● SCHRIFTLICHE AUFGABE
Filtere die folgenden Zeilen und übernimm jede, in der die Zeichenfolge „line“ vorkommt.

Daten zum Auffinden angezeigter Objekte
┌──

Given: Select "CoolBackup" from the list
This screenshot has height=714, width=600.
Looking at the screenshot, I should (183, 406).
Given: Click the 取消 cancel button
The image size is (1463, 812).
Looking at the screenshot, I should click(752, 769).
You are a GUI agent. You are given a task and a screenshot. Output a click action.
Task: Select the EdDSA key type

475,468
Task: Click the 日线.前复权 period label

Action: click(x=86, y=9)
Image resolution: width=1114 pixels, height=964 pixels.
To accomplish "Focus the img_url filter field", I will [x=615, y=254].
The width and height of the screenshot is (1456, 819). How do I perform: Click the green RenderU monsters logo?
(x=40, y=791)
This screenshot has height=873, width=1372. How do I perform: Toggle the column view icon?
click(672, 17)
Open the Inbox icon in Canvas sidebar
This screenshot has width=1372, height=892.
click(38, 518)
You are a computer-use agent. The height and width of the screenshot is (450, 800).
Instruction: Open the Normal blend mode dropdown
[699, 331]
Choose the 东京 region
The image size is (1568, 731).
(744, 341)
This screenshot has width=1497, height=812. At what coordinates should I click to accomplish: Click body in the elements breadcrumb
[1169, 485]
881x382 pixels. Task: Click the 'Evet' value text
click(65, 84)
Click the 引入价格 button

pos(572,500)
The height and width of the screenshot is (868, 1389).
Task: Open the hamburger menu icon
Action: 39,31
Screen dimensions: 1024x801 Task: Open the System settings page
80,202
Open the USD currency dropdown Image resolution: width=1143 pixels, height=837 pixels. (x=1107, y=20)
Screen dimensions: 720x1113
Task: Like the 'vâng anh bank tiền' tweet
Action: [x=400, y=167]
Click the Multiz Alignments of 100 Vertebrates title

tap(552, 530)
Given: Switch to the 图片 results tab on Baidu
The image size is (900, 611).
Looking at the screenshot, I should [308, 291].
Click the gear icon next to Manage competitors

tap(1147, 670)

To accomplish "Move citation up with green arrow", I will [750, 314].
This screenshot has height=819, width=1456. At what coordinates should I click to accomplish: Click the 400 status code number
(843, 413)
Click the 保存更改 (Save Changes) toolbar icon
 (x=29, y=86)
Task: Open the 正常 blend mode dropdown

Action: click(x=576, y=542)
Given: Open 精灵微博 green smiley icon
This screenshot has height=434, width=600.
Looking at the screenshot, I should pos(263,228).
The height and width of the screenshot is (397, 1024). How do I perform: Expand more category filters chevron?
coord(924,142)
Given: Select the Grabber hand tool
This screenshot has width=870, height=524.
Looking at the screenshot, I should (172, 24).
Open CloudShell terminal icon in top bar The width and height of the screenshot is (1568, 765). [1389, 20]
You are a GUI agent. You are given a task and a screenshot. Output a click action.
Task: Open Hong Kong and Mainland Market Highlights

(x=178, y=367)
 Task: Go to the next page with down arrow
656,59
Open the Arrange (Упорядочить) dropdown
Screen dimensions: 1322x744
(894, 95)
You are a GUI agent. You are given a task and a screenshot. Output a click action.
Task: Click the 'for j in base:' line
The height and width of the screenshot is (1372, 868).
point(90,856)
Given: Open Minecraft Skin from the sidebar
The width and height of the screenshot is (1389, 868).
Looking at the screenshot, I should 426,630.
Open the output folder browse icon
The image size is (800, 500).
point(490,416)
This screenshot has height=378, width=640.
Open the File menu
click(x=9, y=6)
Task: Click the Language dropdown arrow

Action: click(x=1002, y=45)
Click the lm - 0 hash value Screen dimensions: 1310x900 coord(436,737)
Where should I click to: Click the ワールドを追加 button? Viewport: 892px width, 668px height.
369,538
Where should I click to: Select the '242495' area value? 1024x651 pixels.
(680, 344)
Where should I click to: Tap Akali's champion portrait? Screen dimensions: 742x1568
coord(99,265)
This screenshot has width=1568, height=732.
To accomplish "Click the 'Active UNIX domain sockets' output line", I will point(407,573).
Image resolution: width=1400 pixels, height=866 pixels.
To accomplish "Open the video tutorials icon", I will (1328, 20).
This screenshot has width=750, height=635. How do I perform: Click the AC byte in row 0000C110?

└──

● SCHRIFTLICHE LÖSUNG
Task: Click the 'for j in base:' line
To accomplish "Click the 'Active UNIX domain sockets' output line", I will point(407,573).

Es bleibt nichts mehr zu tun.